Meet The Beat – Richard Eccleston, Lloyd House, Birmingham West & Central LPU
Puppies, helicopters, men with big old sideburns wearing stove-pipe hats.
What do they all have in common? Yes, that’s right – all have featured at one point or another as part of West Midlands Police’s outrageously popular ‘Photo of the Day‘ project on Flickr.
Viewed over 800,000 times by (give or take) 1,600,000 eyes, the gallery comprises of a range of modern and historic photos illustrating the work done around the Force on a daily basis.
You may have recently seen BBC Midlands Today reporting on the success of the gallery but who are the team responsible for the project?
In this Meet The Beat interview, allow me to introduce Richard Eccleston – communications officer and inspiration behind the idea.
Starting off, can you tell us a little but about the role you fill at West Midlands Police?
Hi Rich, thanks for agreeing to answer a few questions for this ‘Meet The Beat’ interview. I am a Territorial Communications Officer working for the Force Corporate Communications Department. I am responsible for sharing information and policing updates across the Birmingham West and Central and Birmingham South Local Policing Units.
I am also responsible for creating more traditional forms of communication including resident letters and community newsletters.
How long have you worked for WMP? What had you done before joining the Force?
I have worked for the Force for almost 5 years, beginning in Sandwell and moving across to Birmingham in 2010. Before working for West Midlands Police, I was working part-time for Wolverhampton Art Gallery while finishing my studies. I also created several websites for local musicians and bands.
You manage WMP’s incredibly popular Flickr account, how did the idea come around to start using Flickr?
To cut a long story short, I conducted my own ‘Photo of the Day’ project via Facebook in 2011 to ensure I actually got some use out of my camera phone.
One thing led to another, and before I knew it my photo updates were becoming the topic of most of my conversations with friends and work colleagues. Highlights of my personal project included death defying stunts, underwater images and my nan’s famous roast dinners.

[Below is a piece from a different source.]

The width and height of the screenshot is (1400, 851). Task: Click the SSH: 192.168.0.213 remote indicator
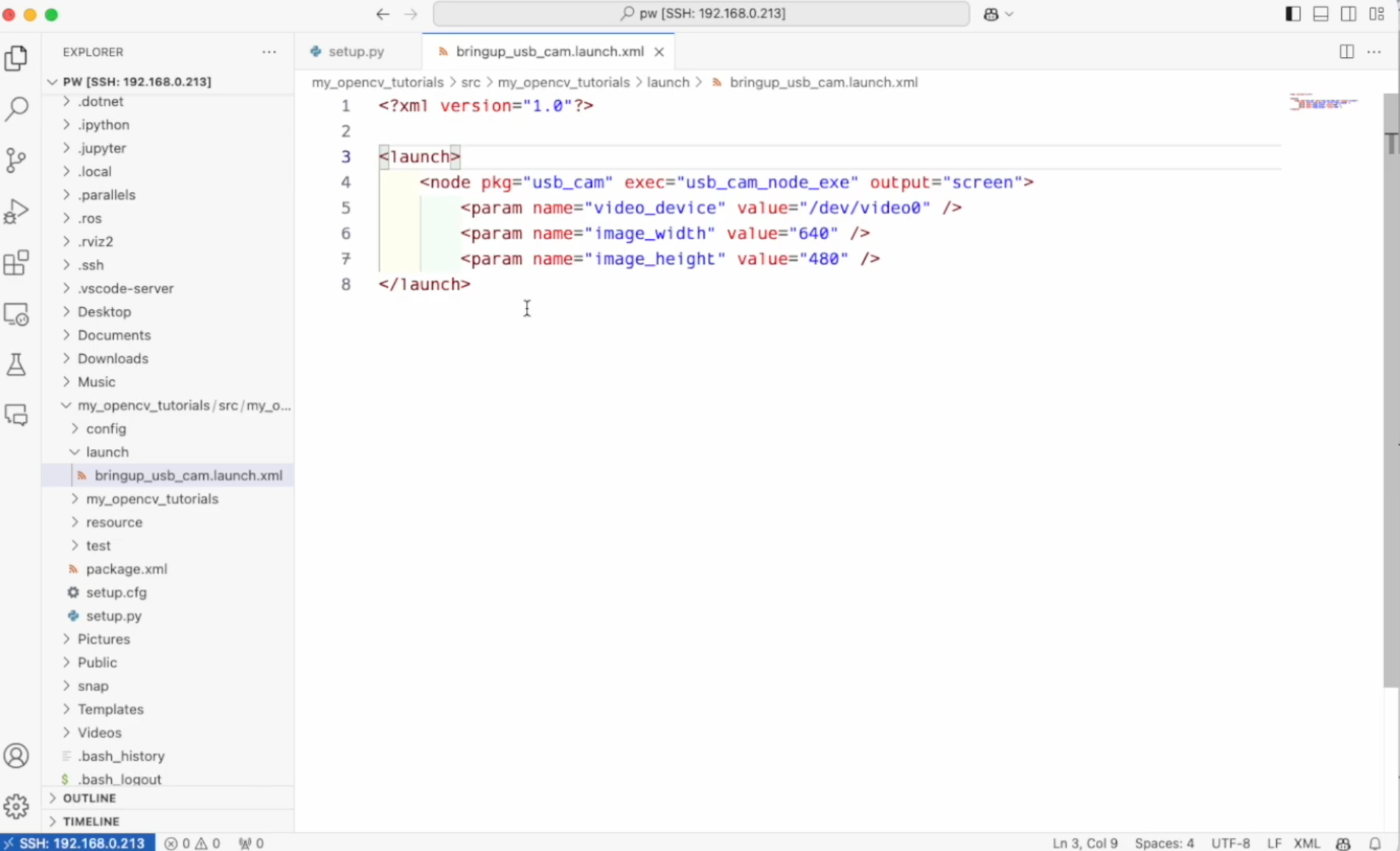tap(76, 843)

I decided to pitch my idea to the Force in December and it was agreed that Flickr would be the best way of showcasing the work undertaken by officers and police staff on a daily basis.

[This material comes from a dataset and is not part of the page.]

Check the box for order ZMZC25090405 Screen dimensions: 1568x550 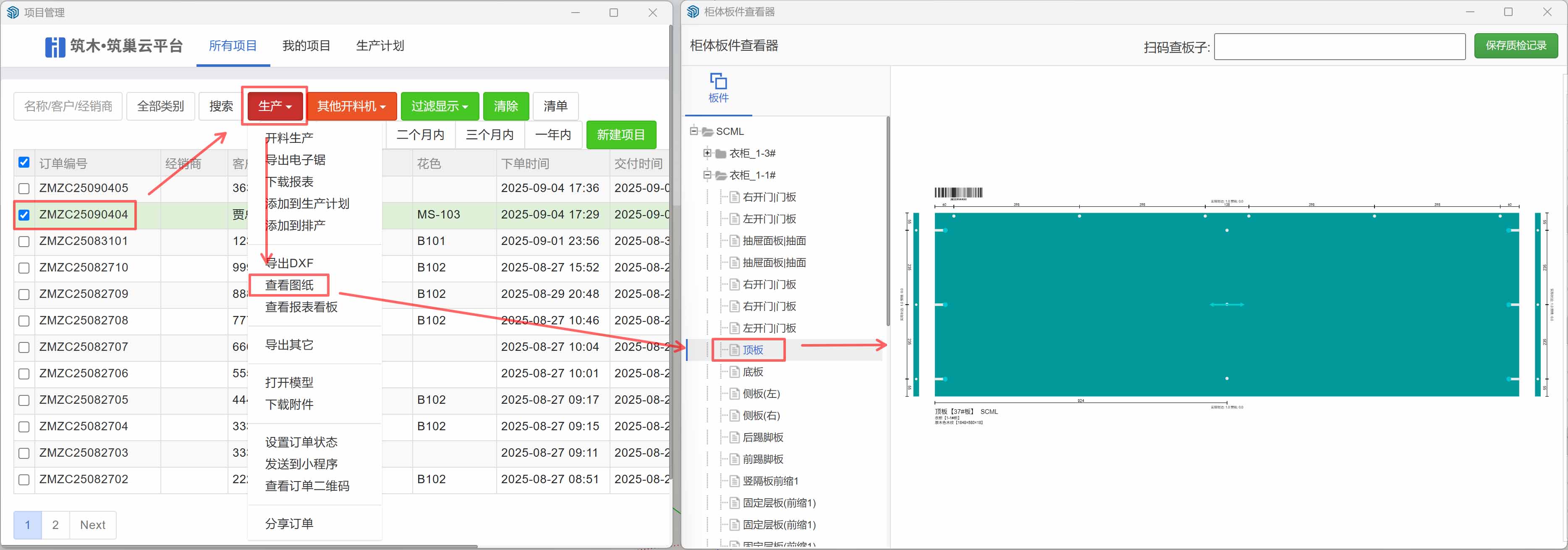(24, 188)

The Force has set upon a project to update a new photo every day for a whole year. How is that coming along? Where do the photos come from?
It is quite possibly the most exhausting project I have ever been involved with! Thankfully, due to the sheer breadth of work undertaken across the whole Force area, I have been able to keep the images fresh and different since beginning the project on 1 January 2012. We are almost 300 days into the project now and I am still taking things day by day!

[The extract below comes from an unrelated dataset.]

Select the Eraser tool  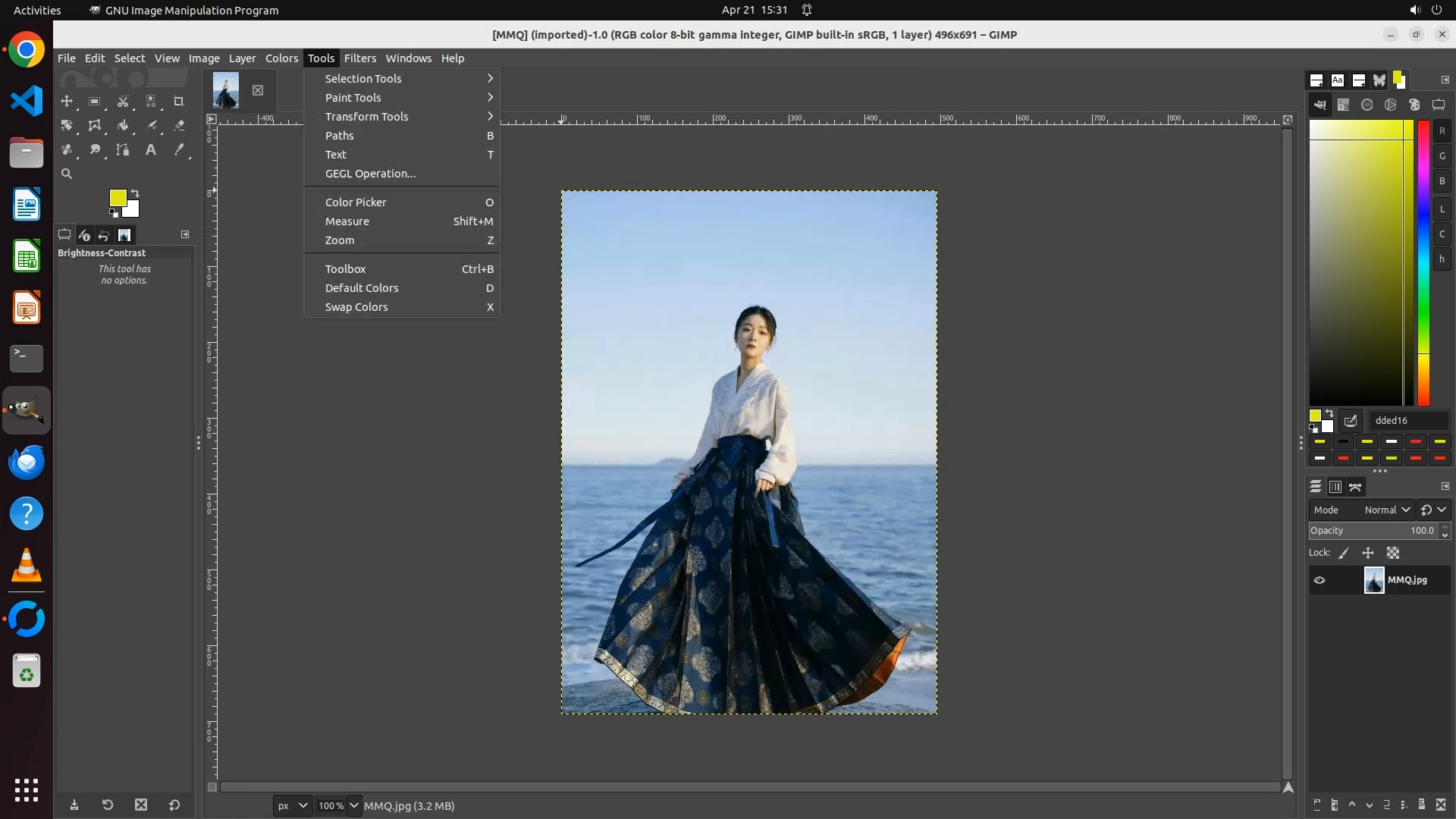(x=179, y=125)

The photos come from a variety of sources. The majority are taken by our fantastic photographer Graham Bedingfield. Graham is incredibly busy and works across the entire Force area snapping images from drug raids to car seizures, youth groups to police surgeries, police dogs to the Force helicopter. Graham also takes generic officer images for use on all of our websites.
We have also tapped into our archives to share older photographs which date right the way back to the early 1900s.
Another option being discussed is Crowdsourcing images from the public. Many people are bound to have old images of family members during their service in the police and we are hoping to publicise some of these sometime soon.
There are a selection of old and new photos on the Flickr account – which ones have been the most popular and do you have any particular favourites?
The most popular photographs so far seem to be police puppies, drug warrants, firearms images, police puppies, specialist pieces of equipment, historical images and, of course, police puppies!
My personal favourite is probably Day 200 – a great photograph showing almost all of our specialist policing units together. I have also made cameo appearances in three or four of the images, so of course they are some of the best!
How have the public responded to the photos? What has the feedback been like?
Feedback from the public has been incredibly positive and we have received more than 800,000 views on Flickr since the beginning of the year.
We get numerous comments every day regarding our images, especially photographs of kit and equipment that many people may not have seen before.
Can people submit photos to you, perhaps if they have historic WMP photos that they think you might be interested in?
As mentioned previously, we are looking to Crowdsource images later this year. I would advise people to follow us on Twitter or Facebook for further information about this. It would be great to share some really interesting images that may have been sitting in cupboards and drawers for decades!
Are there any plans for next year? Might you start photo of the day again or are there other plans in the pipeline?
There are a few interesting plans in the pipeline but I am taking each and every day as it comes with a project as big as this. My best answer would be to simply wait and see!